Making Business Sense of CMMI Level 4

For some reason, the mystique of CMMI Level 4 seems to be wrapped around control charts—one of the methods used for statistical analysis of data. While use of control charts is almost always present in statistical analysis of software processes, Ed Weller all too often sees the reason for using statistical methods—and the reasoning behind the superficial analysis—lost in the concern for "building control charts to show that Company X is CMMI Level 4." Ed Weller offers valuable insight on CMMI Level 4 and what it really signifies.

At a conference discussion on high-maturity processes that I attended, the most frequently asked question was "How many control charts do I need to be Level 4?" Perhaps a better question would have been "How can we use control charts to improve our business performance?" An even better question is, "How can Level 4 improve our business?"

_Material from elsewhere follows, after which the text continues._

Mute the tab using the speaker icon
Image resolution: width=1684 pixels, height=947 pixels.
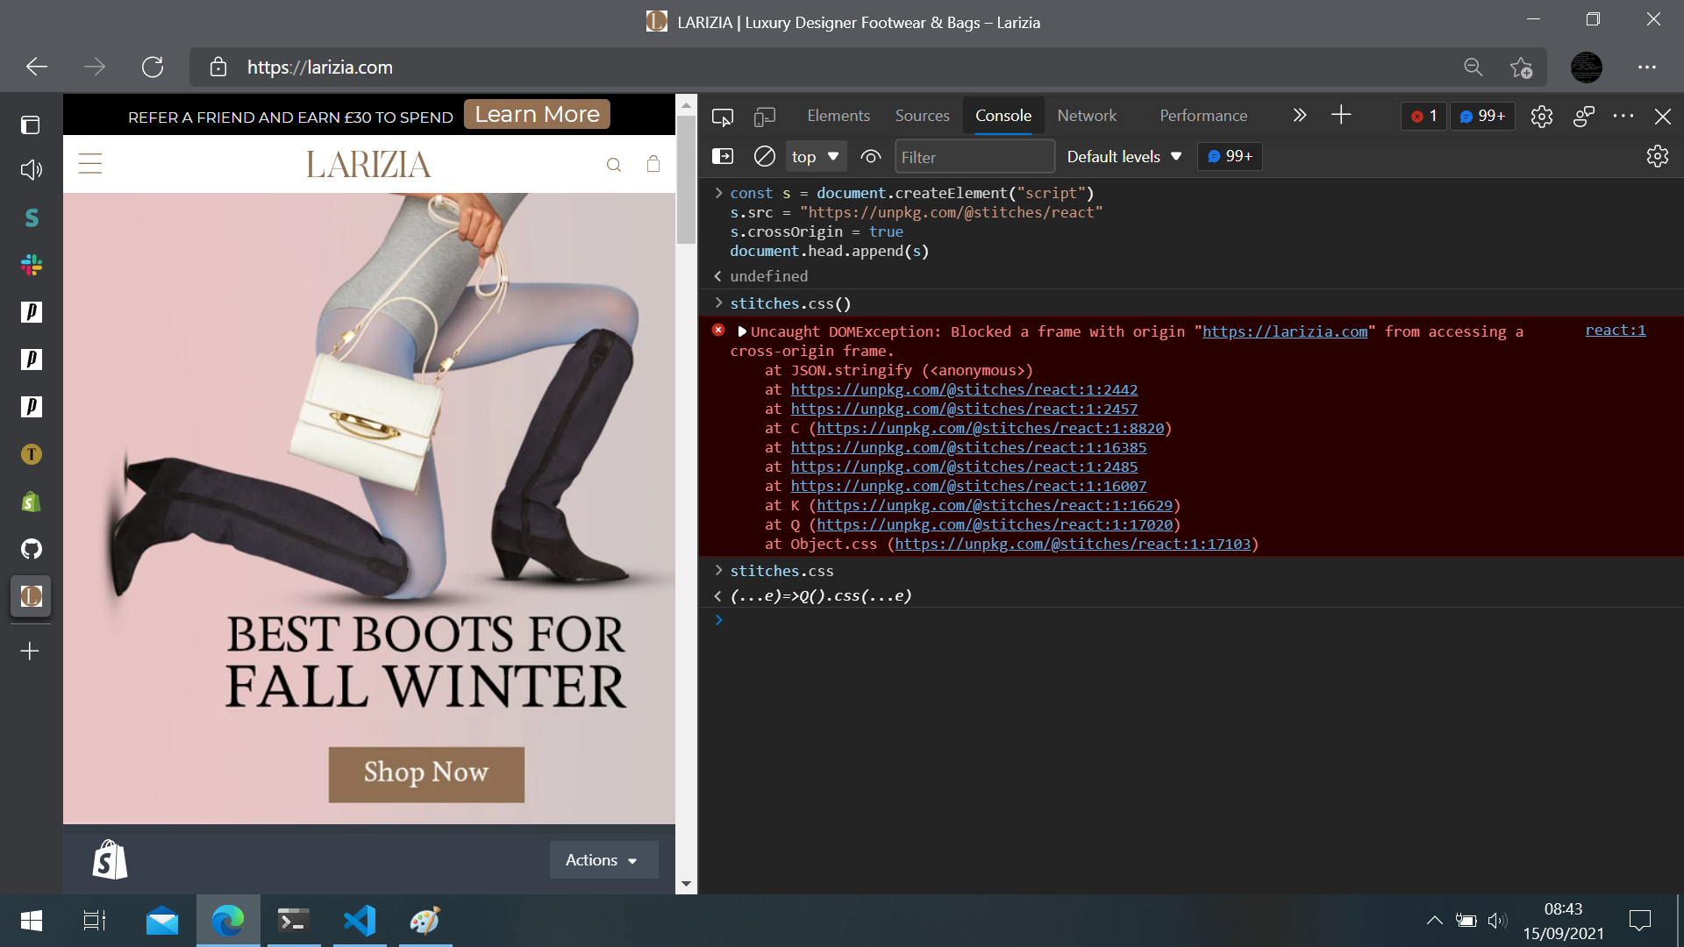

Readers unfamiliar with the CMMI® should scan other articles on or reference material at Software Engineering Institute. I will not talk about the techniques of various statistical methods; those desiring an in-depth explanation of statistical methods should look to books or articles that explain these topics in detail. The focus of this article will be to understand why statistical methods are useful, how to use them, and some of the common pitfalls I have seen in organizations that overlook the key question "How does this benefit our business?"

The phrase "business objectives" is used thirteen times in the CMMI Level 4 process area descriptions, providing clear direction for implementing Level 4. In a nutshell, Level 4 is about developing performance baselines—improvement objectives that are quantitative (numerical) improvements of the performance baseline measurements, analysis techniques that measure process performance (control), and the prediction of project results against estimates.

The term "quantitative project management" is one of the process areas at Level 4. In the most basic definition, it means that you can accurately estimate using past performance baselines; make commitments for cost, schedule, and quality with narrow variation from the desired values; and manage using techniques that provide early warning of deviation with the opportunity to take preventive or proactive action to keep on track.

Many companies first run into trouble when attempting to implement Level 4 because they have not established baselines for performance. For instance, what is the estimating accuracy for effort or schedule? If you do not know the current values, how can you set an objective for a 20 or 50 percent improvement in estimating accuracy? If you do not understand the current process and results for estimation, how can you change and improve estimating?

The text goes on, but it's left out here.